Nach den Berechnungen des Jugendamtes besteht bei einer Bedarfsquote von 100 % der Zweijährigen und nur 40% der Einjährigen im August 2013 ein Ausbaubedarf von 109 Plätzen im Kindergarten- und 39 Plätzen im Krippenbe-reich, also für U2-Jährige, das wären 6 Kindergarten- und 3 Krippengruppen. Mit 10 Tagespflegekräften wäre das bei weitem nicht zu bewältigen. Wenn also nichts geschieht, stehen in einem Jahr selbst bei der günstigten Prognose die Eltern von etwa 110 Kindern vor den Türen der Kitas und dem Jugendamt, und pochen vergeblich auf einen gesetzlichen Betreuungsplatz.

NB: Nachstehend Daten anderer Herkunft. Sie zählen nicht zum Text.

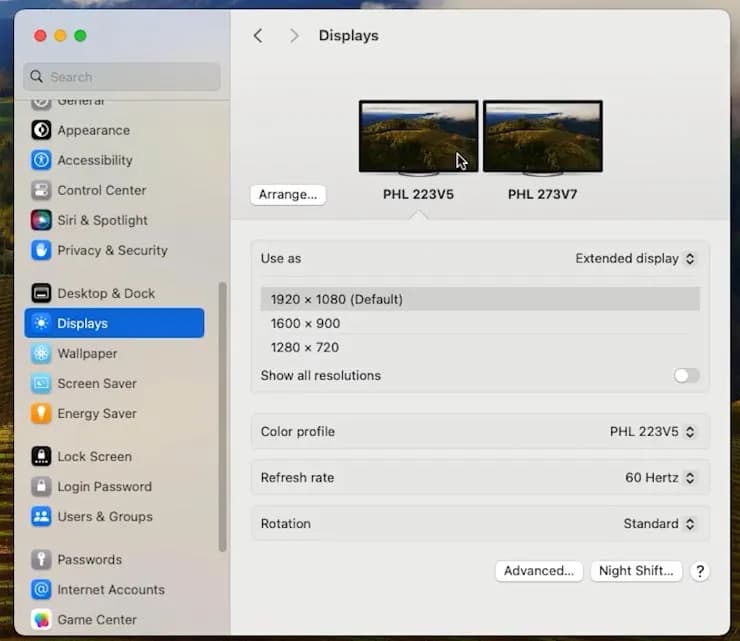Click the Privacy & Security hand icon
This screenshot has height=641, width=740.
(41, 250)
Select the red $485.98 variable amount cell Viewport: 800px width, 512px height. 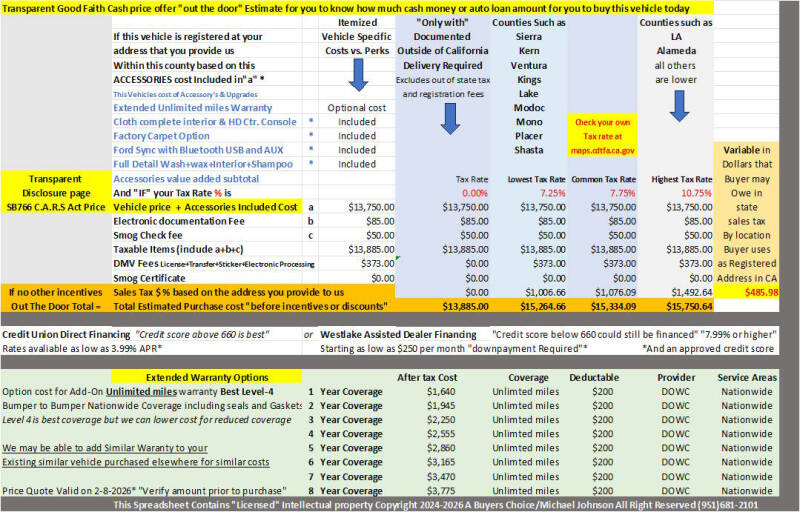[x=761, y=292]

Allerdings hilft es nicht, jetzt auf die Schnelle und kurzfristig einen neuen Kindergarten aus dem Boden zu stampfen, auch wenn darüber als eine Art „Plan B“ vorausschauend nachzudenken ist.
Was aus unserer Sicht jetzt notwendig ist, sind
• Gespräche mit den bestehenden Einrichtungen, ob das Betreuungsangebot ausgeweitet werden kann,
• Gespräche mit weiteren Firmen in Andernach, ob nicht Firmenkindergärten für die Firmen und deren Beschäftige ein Standortvorteil sein können (LTS und die RM-Fachklinik) haben das ja beispielhaft gezeigt)
• ein Appell an das Land, die Standards für die Kitas ‑vorübergehend- anzupassen, damit die Gruppengrößen flexibler gestaltet werden können,
• und eine massive Anwerbung und Ausbildung von Tagespflegekräften, damit zum 1. August 2013 eine flexible „Reserve“ bereit steht.
Und wenn dann Eltern ab August 2013 eine Tagespflege in Anspruch nehmen müssen, weil in den Andernacher Kitas kein Platz frei ist, dann darf das aus unserer Sicht nicht teurer sein als den Elternanteil, der für U2-Kindern zu zahlen ist. Wie soll man denn sonst den Eltern erklären, dass die Einen mehr für die Betreuung zahlen sollen als die Anderen?
Daher fordern wir das Jugendamt auf, die Zuschüsse für die Unterbringung von Kindern unter zwei Jahren in Tagespflege ab August 2013 dahingehend überprüfen und im JHA entsprechende Vorschläge zu machen.
In diesem Sinne und auf diesem Weg werden wird das Jugendamt gerne weiter begleiten und unterstützen.